WORK TO BE COMPLETED: Swap "Keyframes" for "Key Frames" in the records from the line containing "Click Show Keyframes icon on Video 1" through the line containing "(x=92, y=244)", and give those lines again with nothing else changed.

EXCERPTED RECORDS:
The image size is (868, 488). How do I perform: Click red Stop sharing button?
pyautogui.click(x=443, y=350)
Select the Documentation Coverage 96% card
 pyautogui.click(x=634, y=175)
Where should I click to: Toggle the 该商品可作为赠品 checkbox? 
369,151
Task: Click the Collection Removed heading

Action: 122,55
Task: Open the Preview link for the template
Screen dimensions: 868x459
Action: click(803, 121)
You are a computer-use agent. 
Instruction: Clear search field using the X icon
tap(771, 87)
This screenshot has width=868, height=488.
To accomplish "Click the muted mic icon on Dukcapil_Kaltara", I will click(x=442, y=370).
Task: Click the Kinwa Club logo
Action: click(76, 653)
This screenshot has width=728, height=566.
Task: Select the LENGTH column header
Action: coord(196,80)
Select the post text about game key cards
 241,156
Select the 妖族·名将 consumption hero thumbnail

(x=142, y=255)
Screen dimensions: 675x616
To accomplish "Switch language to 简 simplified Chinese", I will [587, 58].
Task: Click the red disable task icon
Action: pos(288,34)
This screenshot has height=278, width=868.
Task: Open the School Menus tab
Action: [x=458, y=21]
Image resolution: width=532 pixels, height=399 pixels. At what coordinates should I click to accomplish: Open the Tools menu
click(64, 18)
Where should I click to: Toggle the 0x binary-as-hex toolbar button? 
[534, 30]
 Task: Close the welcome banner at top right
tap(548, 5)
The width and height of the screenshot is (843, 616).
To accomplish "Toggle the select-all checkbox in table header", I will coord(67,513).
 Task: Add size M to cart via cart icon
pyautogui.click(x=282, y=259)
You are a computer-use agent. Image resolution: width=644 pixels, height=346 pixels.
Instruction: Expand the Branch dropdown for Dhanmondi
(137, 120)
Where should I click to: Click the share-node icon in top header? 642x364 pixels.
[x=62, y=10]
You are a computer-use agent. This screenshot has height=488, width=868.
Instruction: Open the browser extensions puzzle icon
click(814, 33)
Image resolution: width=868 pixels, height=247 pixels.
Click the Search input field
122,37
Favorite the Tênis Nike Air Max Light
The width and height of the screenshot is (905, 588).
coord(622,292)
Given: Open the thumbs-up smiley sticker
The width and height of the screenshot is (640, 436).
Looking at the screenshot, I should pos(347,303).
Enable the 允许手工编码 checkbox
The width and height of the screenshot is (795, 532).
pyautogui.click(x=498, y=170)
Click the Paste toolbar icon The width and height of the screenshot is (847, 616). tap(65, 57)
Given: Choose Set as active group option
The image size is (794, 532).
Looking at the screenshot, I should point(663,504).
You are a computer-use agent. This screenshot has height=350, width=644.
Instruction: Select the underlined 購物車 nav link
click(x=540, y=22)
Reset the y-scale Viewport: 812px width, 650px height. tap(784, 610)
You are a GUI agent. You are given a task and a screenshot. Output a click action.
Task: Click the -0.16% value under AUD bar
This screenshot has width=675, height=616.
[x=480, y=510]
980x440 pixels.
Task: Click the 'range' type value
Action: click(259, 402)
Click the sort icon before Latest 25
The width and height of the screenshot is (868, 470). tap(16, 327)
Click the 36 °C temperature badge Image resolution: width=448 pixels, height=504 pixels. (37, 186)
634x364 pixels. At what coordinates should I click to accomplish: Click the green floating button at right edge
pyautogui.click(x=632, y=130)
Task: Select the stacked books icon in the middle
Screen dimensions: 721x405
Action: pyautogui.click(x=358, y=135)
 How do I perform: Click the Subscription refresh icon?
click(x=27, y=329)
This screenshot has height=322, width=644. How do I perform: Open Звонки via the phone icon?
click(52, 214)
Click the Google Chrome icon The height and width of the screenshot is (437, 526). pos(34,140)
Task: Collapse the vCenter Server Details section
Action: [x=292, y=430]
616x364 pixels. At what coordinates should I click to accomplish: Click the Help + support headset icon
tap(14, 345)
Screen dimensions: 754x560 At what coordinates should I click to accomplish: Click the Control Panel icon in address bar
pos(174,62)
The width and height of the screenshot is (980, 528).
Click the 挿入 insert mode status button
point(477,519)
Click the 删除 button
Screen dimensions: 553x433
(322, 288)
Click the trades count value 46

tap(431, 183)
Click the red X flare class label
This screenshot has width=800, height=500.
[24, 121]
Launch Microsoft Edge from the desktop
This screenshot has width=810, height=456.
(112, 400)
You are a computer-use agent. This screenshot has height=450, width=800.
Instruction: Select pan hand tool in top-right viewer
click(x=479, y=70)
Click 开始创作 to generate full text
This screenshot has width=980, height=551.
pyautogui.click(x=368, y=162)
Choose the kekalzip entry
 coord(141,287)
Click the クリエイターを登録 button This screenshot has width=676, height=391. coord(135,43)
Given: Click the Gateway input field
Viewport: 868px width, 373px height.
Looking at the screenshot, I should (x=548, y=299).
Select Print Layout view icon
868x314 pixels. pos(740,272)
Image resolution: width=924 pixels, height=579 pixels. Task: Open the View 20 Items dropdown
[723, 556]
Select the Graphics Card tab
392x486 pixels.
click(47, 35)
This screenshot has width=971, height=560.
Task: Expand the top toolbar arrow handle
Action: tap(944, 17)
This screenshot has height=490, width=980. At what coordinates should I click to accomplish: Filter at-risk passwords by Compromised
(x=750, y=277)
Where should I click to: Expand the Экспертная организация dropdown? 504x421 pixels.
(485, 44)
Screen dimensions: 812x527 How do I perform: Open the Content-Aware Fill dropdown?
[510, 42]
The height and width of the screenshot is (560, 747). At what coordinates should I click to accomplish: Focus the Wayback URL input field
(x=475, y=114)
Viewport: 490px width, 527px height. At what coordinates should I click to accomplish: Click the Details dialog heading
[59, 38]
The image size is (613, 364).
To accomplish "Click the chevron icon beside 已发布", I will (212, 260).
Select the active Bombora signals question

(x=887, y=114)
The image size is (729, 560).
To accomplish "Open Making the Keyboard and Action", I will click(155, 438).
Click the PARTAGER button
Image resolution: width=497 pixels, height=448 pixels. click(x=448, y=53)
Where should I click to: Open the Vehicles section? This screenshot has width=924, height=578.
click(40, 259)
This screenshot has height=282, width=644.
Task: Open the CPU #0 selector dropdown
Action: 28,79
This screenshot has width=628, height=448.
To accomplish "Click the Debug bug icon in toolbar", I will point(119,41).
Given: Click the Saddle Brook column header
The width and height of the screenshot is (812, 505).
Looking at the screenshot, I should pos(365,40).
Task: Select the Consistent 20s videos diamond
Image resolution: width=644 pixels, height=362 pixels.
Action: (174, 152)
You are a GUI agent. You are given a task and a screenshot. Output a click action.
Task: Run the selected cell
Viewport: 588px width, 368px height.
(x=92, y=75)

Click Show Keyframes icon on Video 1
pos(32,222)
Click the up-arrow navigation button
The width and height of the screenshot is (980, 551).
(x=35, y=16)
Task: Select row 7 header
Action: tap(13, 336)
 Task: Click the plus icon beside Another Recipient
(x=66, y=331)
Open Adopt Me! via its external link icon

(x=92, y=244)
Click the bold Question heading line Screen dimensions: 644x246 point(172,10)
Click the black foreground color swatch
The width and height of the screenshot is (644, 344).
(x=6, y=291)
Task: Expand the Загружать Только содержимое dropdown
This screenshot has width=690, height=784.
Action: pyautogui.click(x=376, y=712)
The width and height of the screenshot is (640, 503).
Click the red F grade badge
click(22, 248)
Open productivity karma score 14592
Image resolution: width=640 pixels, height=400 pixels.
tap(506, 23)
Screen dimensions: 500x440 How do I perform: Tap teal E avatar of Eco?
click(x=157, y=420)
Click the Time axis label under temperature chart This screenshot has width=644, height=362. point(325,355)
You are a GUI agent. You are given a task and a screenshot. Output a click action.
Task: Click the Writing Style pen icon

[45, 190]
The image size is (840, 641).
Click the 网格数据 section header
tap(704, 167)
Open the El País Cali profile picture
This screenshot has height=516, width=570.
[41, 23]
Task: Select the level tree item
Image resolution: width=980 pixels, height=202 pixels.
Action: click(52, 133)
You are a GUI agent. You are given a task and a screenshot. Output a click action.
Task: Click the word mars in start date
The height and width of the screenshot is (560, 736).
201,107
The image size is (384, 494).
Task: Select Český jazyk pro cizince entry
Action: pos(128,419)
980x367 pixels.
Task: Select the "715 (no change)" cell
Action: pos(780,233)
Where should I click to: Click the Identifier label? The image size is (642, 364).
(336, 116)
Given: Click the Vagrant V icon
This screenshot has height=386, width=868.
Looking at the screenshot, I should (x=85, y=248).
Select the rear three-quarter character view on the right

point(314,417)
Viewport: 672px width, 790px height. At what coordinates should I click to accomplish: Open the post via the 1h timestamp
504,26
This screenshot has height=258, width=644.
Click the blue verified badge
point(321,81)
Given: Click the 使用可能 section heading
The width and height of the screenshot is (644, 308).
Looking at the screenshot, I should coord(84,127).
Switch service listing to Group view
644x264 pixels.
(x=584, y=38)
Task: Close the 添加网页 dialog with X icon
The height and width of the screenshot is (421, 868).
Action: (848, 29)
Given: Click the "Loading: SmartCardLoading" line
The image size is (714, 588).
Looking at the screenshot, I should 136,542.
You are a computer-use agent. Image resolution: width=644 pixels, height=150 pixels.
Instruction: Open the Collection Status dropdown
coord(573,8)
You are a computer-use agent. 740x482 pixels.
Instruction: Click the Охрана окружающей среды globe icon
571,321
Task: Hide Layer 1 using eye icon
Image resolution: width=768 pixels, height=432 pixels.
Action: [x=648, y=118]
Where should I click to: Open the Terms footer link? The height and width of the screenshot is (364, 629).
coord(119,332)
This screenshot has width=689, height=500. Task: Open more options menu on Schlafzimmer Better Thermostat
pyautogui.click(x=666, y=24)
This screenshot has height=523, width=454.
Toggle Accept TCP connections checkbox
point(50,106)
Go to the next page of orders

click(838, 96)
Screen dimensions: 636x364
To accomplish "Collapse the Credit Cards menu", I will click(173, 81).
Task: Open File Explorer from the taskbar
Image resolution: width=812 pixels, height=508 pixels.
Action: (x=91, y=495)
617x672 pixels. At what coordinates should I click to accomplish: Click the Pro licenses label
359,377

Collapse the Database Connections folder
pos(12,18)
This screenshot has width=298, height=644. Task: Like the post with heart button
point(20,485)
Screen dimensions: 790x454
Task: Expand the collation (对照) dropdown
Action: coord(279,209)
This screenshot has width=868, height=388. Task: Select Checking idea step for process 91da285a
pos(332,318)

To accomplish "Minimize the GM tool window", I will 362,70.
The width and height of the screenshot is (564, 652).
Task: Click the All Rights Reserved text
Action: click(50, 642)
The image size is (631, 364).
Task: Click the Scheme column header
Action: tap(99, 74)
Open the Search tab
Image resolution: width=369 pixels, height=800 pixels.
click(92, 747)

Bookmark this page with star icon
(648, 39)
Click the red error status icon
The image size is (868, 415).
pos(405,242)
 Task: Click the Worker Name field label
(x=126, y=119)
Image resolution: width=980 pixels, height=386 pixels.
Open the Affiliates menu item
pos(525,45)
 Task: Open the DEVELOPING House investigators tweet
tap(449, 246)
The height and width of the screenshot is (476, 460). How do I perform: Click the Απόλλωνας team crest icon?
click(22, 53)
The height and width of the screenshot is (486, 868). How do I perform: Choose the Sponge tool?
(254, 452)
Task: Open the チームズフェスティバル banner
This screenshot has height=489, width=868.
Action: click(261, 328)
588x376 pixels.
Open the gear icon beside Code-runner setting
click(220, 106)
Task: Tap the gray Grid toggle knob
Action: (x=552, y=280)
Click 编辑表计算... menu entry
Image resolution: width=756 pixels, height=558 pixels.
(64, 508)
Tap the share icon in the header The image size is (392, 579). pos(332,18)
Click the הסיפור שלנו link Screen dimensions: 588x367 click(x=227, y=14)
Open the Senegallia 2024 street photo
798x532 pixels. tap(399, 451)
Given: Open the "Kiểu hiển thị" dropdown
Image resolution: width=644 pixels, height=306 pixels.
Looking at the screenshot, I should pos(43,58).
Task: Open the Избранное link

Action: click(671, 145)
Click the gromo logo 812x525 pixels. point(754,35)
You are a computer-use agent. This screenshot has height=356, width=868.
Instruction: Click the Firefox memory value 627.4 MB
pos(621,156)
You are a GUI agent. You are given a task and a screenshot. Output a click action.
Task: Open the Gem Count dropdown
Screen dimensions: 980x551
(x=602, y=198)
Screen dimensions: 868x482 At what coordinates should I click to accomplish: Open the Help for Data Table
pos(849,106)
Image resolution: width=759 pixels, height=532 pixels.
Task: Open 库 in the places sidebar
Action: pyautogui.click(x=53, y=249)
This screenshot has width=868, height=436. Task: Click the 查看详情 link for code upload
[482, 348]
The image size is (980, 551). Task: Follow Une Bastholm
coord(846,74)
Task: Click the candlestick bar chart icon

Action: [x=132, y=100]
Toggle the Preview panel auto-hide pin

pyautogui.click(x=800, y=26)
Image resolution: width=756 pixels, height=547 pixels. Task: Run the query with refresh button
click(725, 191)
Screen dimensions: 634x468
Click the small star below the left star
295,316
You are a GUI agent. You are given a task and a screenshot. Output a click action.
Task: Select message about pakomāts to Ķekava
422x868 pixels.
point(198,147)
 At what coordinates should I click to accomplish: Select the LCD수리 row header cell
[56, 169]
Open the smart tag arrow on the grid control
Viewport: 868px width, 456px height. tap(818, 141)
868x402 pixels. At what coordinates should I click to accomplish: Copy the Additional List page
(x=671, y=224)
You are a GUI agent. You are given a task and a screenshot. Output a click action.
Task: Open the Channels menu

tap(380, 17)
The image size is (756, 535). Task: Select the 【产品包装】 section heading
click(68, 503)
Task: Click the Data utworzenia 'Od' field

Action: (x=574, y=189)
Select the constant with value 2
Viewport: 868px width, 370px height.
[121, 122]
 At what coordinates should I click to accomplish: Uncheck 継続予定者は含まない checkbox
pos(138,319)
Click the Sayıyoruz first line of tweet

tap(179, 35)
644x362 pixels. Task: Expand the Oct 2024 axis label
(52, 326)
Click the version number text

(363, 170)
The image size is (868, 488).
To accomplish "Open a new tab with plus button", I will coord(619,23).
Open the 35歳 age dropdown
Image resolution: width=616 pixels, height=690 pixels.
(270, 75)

TASK SOLUTION:
Click Show Key Frames icon on Video 1
pos(32,222)
Click the up-arrow navigation button
The width and height of the screenshot is (980, 551).
(x=35, y=16)
Task: Select row 7 header
Action: tap(13, 336)
 Task: Click the plus icon beside Another Recipient
(x=66, y=331)
Open Adopt Me! via its external link icon

(x=92, y=244)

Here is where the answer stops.